How Moving to the Cloud Is Like Cleaning Out Your Garage

Veteran industry analyst Judith Hurwitz astutely compares data centers to garages. When you buy a house, there’s plenty of room for two cars. But over the years, the clutter builds up, and parking even one car becomes a challenge.

So too with data centers. The original motivation for these facilities was to host systems of record: those workhorses that run the core processes of the enterprise. But over time, we cluttered our data centers with an increasing variety of systems, which increased costs and risked impacting the systems of record that justified the data centers in the first place.

Enter Cloud Computing. Now we can move all that garage detritus, also known as systems of engagement, to the Cloud. Customer-facing apps, CRM apps, and the like run just fine in the Cloud, leaving the data centers to their original purpose: hosting the systems of record.

This prediction contradicts our prediction that in the future, all data centers will be Clouds. But perhaps Hurwitz has identified an exception. Why include virtualization, dynamic provisioning, and automated configuration and management in a data center when all it’s doing is running stable, dull systems of record? Uptime is more important than elasticity for these systems, after all, and uptime is what properly configured data centers have always been good at. Maybe such data centers will never be Clouds?

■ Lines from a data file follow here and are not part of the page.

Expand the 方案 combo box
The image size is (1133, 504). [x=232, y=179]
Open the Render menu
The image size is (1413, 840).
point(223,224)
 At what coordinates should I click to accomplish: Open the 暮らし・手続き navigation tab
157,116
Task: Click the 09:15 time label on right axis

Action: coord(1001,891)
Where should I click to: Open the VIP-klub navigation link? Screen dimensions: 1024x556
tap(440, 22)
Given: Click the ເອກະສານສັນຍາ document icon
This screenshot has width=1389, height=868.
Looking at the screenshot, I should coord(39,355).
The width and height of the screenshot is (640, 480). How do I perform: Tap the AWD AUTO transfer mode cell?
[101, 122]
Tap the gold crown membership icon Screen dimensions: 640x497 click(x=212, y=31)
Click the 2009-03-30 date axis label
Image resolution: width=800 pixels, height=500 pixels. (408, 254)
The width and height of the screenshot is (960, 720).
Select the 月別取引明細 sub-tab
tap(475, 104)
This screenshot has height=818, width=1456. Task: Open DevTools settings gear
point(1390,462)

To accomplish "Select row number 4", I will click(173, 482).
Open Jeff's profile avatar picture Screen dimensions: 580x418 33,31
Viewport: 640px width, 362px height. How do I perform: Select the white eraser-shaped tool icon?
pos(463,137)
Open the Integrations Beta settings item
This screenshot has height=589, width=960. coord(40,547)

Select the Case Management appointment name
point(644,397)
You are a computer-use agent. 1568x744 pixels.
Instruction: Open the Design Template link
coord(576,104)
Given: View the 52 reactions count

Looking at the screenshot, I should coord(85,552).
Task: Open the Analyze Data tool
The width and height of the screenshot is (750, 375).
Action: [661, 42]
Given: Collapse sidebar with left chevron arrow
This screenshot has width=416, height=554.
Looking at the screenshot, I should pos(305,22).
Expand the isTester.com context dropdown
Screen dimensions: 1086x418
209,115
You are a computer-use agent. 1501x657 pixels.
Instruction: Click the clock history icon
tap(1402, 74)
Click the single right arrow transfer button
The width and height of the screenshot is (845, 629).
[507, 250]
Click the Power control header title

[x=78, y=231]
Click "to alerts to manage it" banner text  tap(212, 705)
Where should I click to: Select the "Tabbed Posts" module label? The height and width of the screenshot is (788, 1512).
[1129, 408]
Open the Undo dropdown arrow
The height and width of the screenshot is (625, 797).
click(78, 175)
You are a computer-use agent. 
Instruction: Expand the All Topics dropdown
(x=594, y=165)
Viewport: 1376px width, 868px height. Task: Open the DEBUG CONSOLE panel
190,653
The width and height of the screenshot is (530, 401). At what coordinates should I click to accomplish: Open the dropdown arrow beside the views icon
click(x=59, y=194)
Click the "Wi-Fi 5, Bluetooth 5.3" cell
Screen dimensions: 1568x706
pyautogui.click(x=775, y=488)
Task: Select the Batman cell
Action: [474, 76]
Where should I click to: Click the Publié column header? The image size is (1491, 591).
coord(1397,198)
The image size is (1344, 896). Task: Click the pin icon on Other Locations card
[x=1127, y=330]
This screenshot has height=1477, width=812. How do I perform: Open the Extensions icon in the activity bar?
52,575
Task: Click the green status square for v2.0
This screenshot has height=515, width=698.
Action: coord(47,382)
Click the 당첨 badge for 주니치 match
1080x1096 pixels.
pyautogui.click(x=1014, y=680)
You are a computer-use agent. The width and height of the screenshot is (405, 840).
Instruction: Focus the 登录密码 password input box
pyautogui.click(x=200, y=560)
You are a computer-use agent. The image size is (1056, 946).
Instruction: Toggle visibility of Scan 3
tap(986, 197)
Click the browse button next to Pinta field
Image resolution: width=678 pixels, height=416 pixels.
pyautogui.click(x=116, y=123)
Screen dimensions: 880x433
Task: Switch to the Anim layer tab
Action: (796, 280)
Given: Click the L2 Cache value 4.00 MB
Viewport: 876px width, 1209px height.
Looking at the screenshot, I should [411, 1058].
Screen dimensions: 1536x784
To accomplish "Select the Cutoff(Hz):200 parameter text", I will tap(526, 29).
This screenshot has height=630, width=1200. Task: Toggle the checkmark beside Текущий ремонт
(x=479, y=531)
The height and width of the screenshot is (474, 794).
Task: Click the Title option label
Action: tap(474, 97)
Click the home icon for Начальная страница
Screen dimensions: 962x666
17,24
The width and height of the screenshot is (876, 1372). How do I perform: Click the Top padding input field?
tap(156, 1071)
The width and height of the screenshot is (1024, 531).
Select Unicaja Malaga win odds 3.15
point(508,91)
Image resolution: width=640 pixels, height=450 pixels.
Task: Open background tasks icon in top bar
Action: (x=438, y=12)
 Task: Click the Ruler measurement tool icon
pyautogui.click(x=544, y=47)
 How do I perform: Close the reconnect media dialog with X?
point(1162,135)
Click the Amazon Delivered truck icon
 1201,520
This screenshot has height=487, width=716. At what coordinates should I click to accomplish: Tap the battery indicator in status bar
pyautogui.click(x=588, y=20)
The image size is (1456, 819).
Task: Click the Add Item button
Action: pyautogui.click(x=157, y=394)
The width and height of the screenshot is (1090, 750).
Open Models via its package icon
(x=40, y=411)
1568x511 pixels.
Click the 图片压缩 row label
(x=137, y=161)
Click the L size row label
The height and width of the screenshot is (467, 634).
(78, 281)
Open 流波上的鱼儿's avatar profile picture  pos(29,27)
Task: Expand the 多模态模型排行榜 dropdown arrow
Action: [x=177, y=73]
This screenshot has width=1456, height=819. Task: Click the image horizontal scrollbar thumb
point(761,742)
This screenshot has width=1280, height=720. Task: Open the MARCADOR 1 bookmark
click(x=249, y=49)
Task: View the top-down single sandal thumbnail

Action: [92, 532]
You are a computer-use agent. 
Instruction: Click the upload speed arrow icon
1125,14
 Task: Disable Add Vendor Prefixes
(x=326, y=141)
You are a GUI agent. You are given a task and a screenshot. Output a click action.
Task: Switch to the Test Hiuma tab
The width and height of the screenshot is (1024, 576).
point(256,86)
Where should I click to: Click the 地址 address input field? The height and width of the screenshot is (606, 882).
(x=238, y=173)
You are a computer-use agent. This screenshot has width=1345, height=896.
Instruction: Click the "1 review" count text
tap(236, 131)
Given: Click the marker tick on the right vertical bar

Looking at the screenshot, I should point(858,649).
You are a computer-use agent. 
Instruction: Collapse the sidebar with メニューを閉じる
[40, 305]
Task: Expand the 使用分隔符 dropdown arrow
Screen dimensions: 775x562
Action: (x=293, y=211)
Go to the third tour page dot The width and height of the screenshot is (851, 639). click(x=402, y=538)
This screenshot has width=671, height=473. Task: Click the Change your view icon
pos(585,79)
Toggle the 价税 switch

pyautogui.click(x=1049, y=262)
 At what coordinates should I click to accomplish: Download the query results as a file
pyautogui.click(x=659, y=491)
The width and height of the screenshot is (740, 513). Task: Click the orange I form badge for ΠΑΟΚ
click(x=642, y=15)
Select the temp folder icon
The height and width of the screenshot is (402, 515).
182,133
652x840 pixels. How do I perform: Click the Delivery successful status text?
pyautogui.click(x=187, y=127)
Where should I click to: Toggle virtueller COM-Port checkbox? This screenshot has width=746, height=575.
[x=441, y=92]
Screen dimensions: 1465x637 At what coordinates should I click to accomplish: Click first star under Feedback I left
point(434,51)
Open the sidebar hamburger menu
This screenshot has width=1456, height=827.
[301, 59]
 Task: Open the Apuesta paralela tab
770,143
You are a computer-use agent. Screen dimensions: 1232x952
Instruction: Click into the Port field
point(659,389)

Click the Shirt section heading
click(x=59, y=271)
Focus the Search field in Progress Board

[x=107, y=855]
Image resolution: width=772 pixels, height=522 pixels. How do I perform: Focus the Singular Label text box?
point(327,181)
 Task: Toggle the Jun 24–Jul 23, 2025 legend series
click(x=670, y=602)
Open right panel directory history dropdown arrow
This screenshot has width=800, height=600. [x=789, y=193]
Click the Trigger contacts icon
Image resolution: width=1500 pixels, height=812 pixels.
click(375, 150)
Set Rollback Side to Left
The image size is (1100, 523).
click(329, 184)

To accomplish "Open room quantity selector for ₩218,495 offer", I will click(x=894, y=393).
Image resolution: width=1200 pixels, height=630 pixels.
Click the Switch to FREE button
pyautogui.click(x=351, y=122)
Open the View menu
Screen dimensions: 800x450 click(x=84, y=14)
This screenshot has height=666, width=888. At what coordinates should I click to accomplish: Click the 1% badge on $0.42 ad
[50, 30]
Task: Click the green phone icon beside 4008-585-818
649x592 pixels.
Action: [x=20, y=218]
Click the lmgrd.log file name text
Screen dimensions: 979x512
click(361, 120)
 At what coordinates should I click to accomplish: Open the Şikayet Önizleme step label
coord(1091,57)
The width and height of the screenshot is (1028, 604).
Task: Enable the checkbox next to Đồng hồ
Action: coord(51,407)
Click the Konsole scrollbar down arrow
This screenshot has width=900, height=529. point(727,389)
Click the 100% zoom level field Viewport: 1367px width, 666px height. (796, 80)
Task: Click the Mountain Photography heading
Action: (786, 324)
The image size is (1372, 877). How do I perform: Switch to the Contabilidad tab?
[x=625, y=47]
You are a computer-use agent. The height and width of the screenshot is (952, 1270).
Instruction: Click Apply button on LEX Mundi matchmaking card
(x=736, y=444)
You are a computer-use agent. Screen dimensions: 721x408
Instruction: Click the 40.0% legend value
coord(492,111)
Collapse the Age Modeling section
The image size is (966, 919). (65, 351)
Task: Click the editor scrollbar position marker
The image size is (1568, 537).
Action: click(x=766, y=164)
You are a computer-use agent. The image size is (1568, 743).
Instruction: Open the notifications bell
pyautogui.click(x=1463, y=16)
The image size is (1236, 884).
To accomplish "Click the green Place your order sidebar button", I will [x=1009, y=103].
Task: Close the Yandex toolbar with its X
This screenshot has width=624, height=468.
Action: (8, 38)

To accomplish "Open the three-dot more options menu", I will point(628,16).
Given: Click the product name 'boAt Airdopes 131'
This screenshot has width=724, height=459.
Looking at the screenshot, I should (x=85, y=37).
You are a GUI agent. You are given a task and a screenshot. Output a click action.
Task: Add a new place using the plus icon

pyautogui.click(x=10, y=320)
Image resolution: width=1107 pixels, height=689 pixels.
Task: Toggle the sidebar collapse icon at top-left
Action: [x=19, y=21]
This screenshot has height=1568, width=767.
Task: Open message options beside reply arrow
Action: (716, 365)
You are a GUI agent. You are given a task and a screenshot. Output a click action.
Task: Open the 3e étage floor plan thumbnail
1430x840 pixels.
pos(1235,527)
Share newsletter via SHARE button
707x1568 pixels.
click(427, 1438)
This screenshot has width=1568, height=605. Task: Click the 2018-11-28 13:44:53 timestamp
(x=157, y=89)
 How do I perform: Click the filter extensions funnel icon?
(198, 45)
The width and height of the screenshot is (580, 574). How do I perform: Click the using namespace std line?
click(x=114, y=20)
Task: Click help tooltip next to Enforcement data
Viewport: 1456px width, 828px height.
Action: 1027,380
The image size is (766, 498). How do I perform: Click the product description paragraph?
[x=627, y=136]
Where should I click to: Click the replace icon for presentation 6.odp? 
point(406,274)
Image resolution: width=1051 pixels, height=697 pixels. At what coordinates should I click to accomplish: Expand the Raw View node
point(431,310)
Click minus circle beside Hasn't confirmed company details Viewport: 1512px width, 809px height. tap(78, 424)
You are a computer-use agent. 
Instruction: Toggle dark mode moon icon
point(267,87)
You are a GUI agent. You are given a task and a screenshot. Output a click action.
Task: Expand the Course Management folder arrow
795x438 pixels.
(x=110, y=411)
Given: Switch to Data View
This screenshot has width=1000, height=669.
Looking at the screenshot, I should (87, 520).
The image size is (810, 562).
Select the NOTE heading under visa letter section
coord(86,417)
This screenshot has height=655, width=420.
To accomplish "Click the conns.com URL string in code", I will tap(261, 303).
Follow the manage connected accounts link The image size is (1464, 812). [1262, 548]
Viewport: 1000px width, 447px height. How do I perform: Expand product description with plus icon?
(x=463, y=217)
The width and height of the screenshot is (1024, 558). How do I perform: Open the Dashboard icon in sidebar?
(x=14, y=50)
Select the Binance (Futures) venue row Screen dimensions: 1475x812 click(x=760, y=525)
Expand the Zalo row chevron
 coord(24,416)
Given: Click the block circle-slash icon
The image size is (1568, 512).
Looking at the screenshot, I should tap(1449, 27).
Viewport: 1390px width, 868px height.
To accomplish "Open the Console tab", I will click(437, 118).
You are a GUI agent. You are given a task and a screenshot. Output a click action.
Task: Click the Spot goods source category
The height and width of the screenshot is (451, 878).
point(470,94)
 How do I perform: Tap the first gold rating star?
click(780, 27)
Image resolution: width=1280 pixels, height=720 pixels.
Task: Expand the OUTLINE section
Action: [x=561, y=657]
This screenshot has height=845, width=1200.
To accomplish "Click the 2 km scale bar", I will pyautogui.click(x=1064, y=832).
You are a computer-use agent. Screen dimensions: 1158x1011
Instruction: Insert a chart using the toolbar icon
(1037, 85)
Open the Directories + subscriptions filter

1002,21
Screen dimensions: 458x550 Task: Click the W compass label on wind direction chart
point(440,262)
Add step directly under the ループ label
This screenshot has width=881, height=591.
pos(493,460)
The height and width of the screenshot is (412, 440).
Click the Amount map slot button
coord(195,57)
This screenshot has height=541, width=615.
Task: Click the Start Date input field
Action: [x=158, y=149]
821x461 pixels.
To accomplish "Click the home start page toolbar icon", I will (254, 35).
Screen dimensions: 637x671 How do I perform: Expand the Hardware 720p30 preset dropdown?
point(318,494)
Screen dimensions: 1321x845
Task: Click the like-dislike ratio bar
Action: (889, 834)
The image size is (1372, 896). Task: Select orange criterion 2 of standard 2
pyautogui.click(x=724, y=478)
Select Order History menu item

There are two weaknesses to this argument. First, the line between dynamic systems of engagement that can leverage the agility benefits of the Cloud, and stable systems of record that simply need to keep plugging away continues to shift, shrinking the role of the systems of record. Sure, there will always be some core transaction processing going on under the covers in industries such as banking and insurance, but even these stodgy industries are becoming increasingly dynamic and customer-focused. So maybe we do need a clean garage, but for an increasingly smaller car.

Second, while elasticity is perhaps the most important essential characteristic of the Cloud, it’s not the only one. Extreme durability is another. Today’s Clouds are perhaps too immature to deliver high levels of durability, but products like Amazon’s Glacier indicate the direction this part of the Cloud marketplace is heading. So, once we work out the kinks in high durability Clouds, then why wouldn’t any CIO want to host their systems of record in such environments? We’re not there yet, but it’s just a matter of time.